After the Broncos sprinted out to a 10-0 lead in the first quarter, Williams dropped back to pass late in the period. But as he dropped back on his own 25-yard line, his right leg slipped and his knee hyper-extended. Williams collapsed in pain and actually fumbled the ball. But a quick referee whistle prevented a Broncos recovery and defensive touchdown, keeping the score at 10-0. That was hardly Washington’s biggest concern, as Williams was forced to leave the game and he didn’t return until early in the second quarter. But when he did come back … BOOM!
Led by Williams, the Redskins put five touchdowns on the board for a 35-10 halftime lead. It was the most one-sided quarter in Super Bowl history, with Williams completing 9 of 11 passes for 228 yards and 4 touchdowns to earn MVP honors. Williams only missed a handful of minutes because of his injury. As it turned out, Davis would miss the rest of the second quarter after his critical cameo on the first play. Could he come back for an MVP performance of his own?
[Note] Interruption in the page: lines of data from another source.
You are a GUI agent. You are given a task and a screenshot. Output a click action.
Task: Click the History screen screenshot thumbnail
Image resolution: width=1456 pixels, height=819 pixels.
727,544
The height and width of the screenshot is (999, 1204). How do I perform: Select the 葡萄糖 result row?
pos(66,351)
In the locker room at halftime, Davis took a nasal spray called DHE (dihydroergotamine mesylate) that reduces the effects of a migraine by suppressing inflammation of the brain. The medicine that had saved Davis in so many migraine attacks over the years was finally kicking in as the two teams prepared to emerge from their locker rooms for the second half. ”Those extra halftime minutes helped,” Davis said. ”I had taken some medicine for the onset of the migraine. But it takes time to work. By the time the second half started, I was pretty much O.K.”
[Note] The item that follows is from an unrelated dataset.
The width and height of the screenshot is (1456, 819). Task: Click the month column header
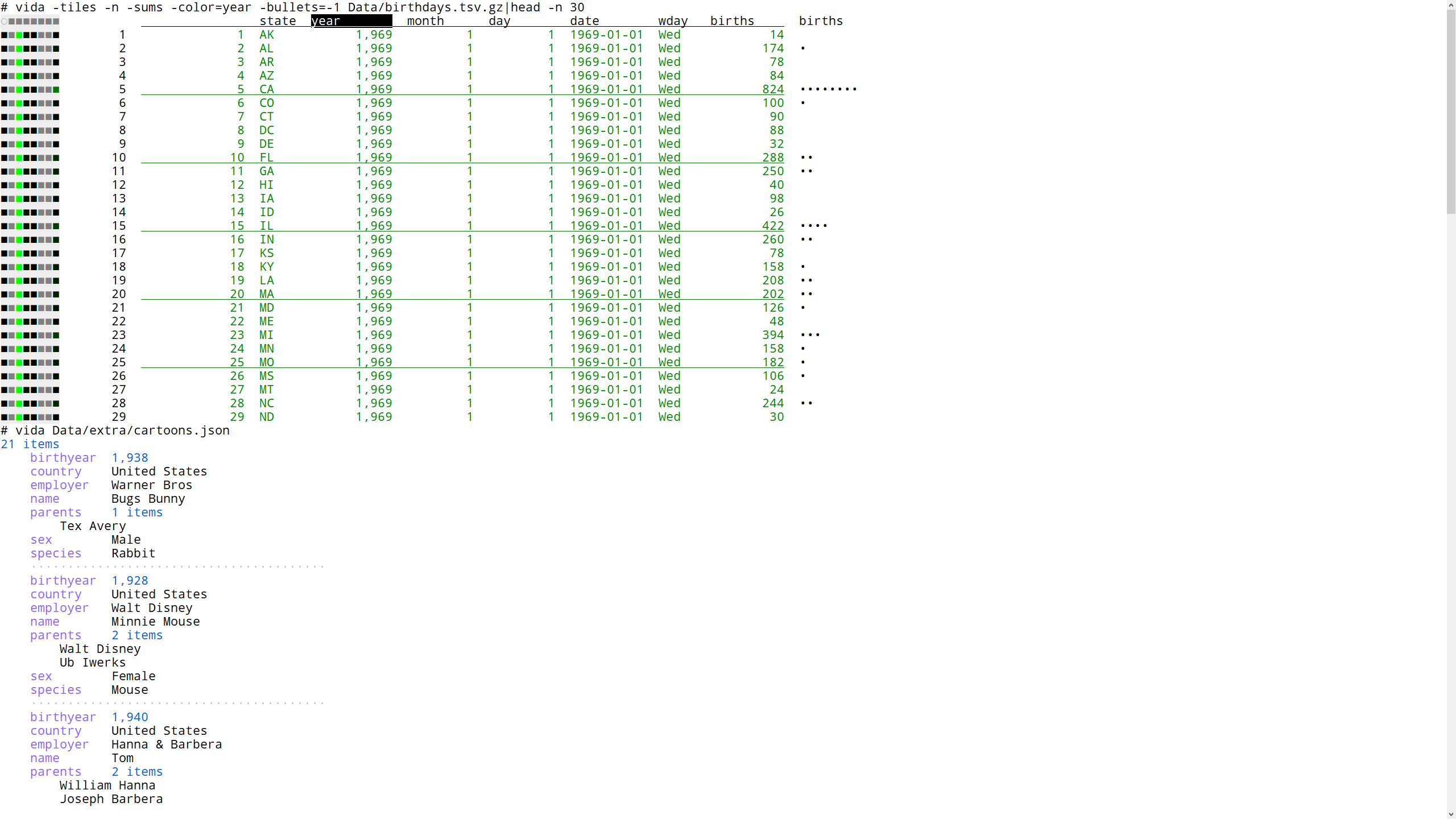pos(425,21)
Davis’ vision had indeed returned, and along with it his ability to focus. The Broncos still led 17-14, but they would need their star running back if they had any hopes of winning their first-ever Super Bowl. His head clearing, Davis did not let them down. ”In my book, Terrell is the best back in the league bar none,” Elway said. “If you don’t believe that, you weren’t watching the game too closely tonight.”
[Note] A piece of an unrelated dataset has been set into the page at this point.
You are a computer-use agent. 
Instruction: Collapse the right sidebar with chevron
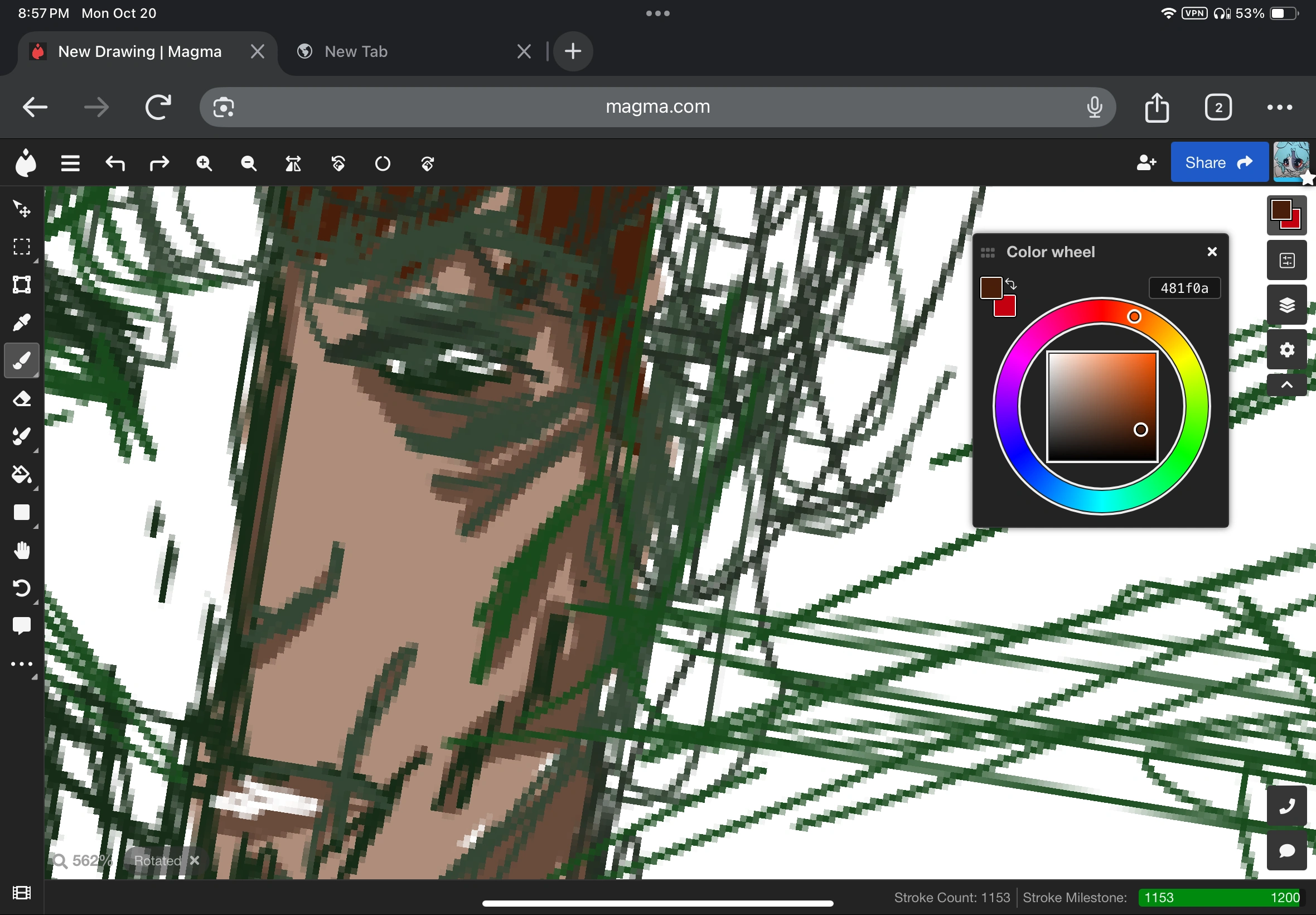click(1286, 384)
In the second half, Davis rushed for 94 of his game-high 157 yards and two of his three touchdowns. His two second-half touchdowns accounted for all of Denver’s scoring in the half, and his final scoring run came with 1:45 remaining in the game and gave the Broncos their winning margin of 31-24. For his efforts, Davis was named Super Bowl MVP.
”This is like a dream,” Davis said. ”And I’m kind of numb. It almost never happened for me. In the second quarter, I really couldn’t see straight. I had gotten dinged a little, and I knew a migraine was coming on. But I also knew there was a good chance it could go away. So when it did, I just went back out and ran behind our line, which was dominating the Packers up front.”
But perhaps more important, Davis’ great game, and his ability to overcome his migraine on such a worldwide stage, gave Davis a platform to bring attention, compassion and understanding for those who struggle with migraines in silence and fear.
“That platform, the biggest game of the year, millions of people watching. The amount of people who I’ve spoke to after that who said “Thank you. Thank you for your story and having the courage to go play,’” Davis told Migraine Again. “I was able to at least shed some light on it and bring it out for kids who felt like “Man, thank you, thank you for letting people know how tough it is to have this.” Now, people are more sensitive to their needs and sensitive to their conditions. It served a purpose which, I’m thankful for.”